My five most recent reads

Writing the first post for a new website is always difficult. For this reason, I’ve decided to list the five books I’ve most recently read, starting with the most recent. Want to know more about me? Head on over to my about page.

1. If Cats Disappeared From The World by Genki Kawamura

I picked up this book by Japanese novelist, Genki Kawamura for no reason other than liking the cover. An easy read, I finished this in a day, but the narrator, coming to terms with the sudden end of his life, draws the reader into considering what is really important in life in this philosophical and quirky book.

2. The Shock of the Fall by Nathan Filer

Recommended to me by a friend, this powerful story introduces us to Matt, a young schizophrenic wrestling with guilt over the loss of his brother. I felt numb when I had finished it. Beautifully written, it reaches out and gradually worms into you and squeezes your heart. I don’t have the words to articulate the emotion this book provokes. Highly recommended.

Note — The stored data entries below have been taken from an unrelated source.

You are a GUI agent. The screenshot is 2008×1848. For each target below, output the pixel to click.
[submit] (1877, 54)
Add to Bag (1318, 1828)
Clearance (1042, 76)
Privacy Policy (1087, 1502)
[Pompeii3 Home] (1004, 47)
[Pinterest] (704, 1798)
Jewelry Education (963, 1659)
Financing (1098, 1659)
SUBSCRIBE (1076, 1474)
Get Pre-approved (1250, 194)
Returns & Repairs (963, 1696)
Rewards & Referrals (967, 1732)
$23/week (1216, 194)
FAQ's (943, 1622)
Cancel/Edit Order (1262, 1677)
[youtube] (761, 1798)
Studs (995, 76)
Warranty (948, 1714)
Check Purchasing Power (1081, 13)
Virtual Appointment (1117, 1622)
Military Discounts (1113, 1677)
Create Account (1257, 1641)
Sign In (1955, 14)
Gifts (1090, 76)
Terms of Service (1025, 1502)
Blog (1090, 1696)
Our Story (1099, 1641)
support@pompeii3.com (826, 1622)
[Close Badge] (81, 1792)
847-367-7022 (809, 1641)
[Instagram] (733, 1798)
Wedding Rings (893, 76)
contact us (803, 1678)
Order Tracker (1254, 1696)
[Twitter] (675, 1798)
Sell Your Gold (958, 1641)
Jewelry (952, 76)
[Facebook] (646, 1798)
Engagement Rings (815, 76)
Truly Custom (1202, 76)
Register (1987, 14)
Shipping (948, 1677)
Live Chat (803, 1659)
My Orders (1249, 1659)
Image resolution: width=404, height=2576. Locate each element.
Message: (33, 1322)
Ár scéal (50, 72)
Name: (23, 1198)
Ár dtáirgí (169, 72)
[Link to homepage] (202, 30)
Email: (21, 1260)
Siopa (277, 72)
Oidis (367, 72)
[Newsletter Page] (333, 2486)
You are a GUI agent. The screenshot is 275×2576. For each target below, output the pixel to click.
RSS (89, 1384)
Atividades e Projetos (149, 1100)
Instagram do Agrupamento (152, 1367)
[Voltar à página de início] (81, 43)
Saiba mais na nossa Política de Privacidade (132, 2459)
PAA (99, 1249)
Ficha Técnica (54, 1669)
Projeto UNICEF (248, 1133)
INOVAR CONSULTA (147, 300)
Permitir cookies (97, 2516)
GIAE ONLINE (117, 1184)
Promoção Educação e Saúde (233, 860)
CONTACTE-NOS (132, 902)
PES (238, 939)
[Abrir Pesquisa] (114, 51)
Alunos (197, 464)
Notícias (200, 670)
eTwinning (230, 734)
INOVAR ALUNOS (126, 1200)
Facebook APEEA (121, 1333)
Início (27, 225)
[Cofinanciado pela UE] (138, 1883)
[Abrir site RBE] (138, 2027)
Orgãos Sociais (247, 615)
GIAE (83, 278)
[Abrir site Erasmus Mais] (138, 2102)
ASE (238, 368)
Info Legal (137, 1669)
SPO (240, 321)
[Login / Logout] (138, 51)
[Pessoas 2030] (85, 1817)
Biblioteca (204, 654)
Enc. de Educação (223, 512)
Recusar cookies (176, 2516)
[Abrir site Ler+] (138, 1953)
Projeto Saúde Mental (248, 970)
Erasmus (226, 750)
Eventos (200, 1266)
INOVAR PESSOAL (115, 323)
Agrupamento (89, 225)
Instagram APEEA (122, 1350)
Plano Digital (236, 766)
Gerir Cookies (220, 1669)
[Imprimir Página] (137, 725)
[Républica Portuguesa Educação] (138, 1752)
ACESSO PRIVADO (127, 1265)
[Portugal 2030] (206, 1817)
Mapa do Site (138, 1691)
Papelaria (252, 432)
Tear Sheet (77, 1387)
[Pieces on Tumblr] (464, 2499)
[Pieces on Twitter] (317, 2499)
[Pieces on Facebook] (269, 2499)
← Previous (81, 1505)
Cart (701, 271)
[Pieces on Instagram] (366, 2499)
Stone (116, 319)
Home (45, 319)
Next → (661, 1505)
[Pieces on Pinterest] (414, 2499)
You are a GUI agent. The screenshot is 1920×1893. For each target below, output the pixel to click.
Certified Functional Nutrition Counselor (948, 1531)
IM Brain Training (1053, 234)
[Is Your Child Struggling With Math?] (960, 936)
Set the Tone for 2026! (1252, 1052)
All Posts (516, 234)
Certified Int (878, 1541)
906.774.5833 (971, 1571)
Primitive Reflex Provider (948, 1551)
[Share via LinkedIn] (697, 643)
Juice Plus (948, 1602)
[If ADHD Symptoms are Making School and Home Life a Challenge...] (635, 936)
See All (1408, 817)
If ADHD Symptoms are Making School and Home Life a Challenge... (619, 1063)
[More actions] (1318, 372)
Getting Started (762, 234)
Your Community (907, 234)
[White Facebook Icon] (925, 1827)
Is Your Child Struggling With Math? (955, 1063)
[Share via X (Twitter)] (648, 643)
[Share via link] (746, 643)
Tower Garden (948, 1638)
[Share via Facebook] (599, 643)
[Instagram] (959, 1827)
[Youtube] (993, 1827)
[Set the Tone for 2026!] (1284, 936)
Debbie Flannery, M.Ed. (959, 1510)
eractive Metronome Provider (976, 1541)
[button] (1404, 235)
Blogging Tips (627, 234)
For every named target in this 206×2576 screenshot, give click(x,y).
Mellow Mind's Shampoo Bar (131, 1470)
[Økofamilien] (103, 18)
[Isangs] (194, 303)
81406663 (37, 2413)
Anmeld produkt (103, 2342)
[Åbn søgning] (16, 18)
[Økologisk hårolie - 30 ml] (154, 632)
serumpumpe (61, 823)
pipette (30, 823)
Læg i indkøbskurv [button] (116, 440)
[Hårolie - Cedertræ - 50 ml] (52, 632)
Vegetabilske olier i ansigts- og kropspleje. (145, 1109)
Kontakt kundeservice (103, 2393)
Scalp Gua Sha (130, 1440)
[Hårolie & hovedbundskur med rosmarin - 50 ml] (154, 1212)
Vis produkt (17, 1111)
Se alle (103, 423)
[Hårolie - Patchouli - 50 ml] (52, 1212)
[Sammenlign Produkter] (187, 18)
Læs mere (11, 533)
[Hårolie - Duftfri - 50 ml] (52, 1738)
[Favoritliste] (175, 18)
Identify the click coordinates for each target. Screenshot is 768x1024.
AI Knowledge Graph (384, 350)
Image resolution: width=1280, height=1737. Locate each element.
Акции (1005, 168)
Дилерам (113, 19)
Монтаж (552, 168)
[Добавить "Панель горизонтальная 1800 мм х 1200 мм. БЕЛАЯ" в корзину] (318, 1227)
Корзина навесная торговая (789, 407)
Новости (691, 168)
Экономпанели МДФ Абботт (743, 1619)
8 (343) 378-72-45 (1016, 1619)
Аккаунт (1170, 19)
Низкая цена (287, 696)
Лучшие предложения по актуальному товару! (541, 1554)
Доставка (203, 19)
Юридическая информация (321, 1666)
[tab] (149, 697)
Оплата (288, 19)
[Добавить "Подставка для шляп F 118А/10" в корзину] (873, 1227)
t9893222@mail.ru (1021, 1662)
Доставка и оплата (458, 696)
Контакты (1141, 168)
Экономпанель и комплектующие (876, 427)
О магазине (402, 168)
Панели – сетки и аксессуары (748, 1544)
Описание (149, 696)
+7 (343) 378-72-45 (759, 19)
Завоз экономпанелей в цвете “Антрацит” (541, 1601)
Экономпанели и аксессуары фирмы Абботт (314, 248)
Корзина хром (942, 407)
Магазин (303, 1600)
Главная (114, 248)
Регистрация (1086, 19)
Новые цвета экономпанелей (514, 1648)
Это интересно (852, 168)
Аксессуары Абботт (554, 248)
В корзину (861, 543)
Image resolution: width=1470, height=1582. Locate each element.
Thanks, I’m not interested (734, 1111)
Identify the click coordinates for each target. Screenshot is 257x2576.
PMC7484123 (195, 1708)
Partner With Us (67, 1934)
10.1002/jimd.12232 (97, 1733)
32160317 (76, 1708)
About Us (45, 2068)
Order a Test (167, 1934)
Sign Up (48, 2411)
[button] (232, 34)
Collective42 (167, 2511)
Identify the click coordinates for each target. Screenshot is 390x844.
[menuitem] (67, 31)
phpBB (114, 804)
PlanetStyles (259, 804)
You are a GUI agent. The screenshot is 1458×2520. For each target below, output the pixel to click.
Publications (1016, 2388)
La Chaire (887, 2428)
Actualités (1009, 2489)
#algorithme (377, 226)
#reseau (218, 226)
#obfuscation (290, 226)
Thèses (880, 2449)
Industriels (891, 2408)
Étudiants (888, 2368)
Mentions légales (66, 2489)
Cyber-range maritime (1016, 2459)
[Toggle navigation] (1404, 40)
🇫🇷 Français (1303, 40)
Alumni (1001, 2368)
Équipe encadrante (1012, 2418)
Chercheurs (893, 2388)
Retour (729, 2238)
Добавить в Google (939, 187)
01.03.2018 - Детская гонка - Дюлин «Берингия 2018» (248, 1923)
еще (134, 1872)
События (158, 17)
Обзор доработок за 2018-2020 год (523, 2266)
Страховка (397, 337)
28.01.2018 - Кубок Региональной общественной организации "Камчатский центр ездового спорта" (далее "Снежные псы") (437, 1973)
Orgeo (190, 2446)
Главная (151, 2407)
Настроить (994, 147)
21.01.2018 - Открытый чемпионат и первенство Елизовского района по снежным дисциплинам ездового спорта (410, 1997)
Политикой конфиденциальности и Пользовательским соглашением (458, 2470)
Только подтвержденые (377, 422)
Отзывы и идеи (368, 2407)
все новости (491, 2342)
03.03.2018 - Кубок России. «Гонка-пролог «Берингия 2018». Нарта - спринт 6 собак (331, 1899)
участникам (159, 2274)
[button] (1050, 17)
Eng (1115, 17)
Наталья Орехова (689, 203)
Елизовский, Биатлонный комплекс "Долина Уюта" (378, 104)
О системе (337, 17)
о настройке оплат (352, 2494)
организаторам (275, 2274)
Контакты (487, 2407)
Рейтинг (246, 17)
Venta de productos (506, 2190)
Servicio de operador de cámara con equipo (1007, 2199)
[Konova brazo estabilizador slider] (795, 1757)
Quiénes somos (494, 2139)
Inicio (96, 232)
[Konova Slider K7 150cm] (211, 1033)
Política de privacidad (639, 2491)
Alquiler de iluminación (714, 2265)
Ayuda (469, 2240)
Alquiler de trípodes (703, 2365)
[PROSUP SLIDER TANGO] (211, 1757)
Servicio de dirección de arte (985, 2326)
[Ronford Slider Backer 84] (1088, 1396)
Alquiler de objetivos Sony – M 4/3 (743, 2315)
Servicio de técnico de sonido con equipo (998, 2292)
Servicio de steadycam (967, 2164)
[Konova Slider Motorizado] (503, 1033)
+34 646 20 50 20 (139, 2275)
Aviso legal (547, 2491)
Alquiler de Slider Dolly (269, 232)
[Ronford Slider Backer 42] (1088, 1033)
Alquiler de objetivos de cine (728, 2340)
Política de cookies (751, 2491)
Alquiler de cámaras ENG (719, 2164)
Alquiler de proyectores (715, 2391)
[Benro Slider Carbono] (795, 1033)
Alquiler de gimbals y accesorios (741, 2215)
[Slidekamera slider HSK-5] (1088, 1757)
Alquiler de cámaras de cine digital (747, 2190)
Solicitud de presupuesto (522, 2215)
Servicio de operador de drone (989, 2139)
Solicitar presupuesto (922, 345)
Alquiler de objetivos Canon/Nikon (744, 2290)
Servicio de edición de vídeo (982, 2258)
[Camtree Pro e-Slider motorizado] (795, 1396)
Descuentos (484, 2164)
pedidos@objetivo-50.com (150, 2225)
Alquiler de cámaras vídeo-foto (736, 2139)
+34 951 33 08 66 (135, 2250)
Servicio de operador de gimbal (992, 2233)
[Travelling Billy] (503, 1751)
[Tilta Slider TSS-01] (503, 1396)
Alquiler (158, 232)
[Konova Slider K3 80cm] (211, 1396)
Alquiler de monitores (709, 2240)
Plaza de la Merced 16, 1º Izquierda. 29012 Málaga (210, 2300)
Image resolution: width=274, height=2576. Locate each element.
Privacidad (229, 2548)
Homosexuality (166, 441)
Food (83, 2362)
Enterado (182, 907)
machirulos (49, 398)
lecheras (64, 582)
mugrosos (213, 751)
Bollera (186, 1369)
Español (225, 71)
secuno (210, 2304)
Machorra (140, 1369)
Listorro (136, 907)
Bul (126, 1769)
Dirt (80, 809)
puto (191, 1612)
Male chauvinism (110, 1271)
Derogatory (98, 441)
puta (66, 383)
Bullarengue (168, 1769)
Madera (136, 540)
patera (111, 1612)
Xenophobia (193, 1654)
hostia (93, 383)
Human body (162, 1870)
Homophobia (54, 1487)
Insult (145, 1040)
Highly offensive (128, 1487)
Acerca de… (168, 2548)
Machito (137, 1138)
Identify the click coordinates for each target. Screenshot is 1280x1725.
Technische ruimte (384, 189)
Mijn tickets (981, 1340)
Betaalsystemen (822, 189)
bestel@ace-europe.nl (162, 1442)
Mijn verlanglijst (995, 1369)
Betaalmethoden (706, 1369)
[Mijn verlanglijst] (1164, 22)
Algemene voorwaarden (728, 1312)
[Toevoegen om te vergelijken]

3. First Term at Malory Towers by Enid Blyton

An odd one to throw into the list, but I enjoy revisiting my youth and reading the books I enjoyed when I was younger. I was a huge fan of the St Claire’s and Malory Towers books by Enid Blyton, longing to join in with a midnight feast at boarding schools and revisiting Malory Towers is like a plate of hot buttered toast and a hug.

4. The Accidental Marathon by Lucy Hawking

There is nothing wrong with enjoying fluff and when my friend posted this to me to cheer me up, I looked forward to a light Jane Costello style read. However, that old saying “don’t judge a book by its cover” is true and I was surprised by how many layers this book actually had. Despite an occasional tendency to the far-fetched, the plot line was a gripping look into crime in the art word, and culminated with our heroine running a marathon.

5. Evening Class by Maeve Binchey

Another book that is as comforting as a hug. An Italian language evening class starts in Dublin and brings together characters whose lives intertwine in different ways. With a love triangle on the side, each character’s story stands alone as a story, culminating in a glorious group visit to Rome.